Así las cosas, al menos en nuestro país, la pandemia parece no tener fin, pues no se avizoran argumentos ni acciones de salud pública que puedan anticipar un fin médico, a pesar de que se declara que la capacidad hospitalaria sigue sin ser rebasada, aunque en algunas ciudades los hospitales ya no reciben pacientes con esta enfermedad, o bien, no cuentan con personal médico especializado para atenderlos, a la par que en otros hospitales hacen falta insumos adecuados para tal fin.

En cuanto a un fin social, la situación es todavía más grave pues hay pocas evidencias que demuestren que la población en lo general ha tomado conciencia de la gravedad de la enfermedad y que ha aprendido a vivir con ella, con las medidas de confinamiento distanciamiento y cuidados de salud e higiénicos pertinentes.

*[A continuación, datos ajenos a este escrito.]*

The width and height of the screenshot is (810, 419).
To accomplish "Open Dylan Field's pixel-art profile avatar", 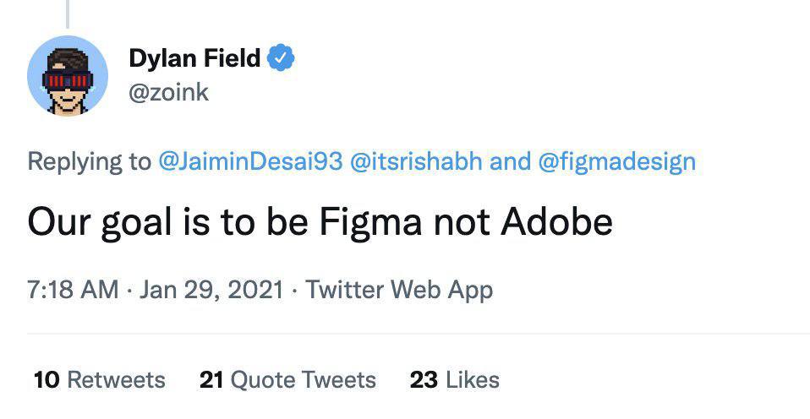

En todo el país sigue habiendo personas que por su ignorancia, desconfianza o desinformación, niegan la existencia del virus. Hay otras personas y grupos sociales que argumentan que lo del virus es un invento de los países económicamente dominantes, que buscan lucrar con la enfermedad, como lo hacen con las guerras, por ejemplo.

En otros casos, muchas personas por imprudencia o desafío a la autoridad de salud e incluso al sentido común, argumentan que la enfermedad no será tan grave como una simple gripa y que no existen peligros mayores.

Ante este estado de cosas, parece que la única salida de la pandemia será aprender a vivir con la enfermedad; sin embargo, para que esto sea posible se requiere de un cambio de rumbo en las estrategias de atención a la contingencia, comenzando primero por un ejemplo congruente de actitud y comportamiento de la autoridad de gobierno y de salud y después, con acciones de sensibilización, concientización, compromiso y actuación en los distintos ámbitos del desarrollo, especialmente en el educativo y el social.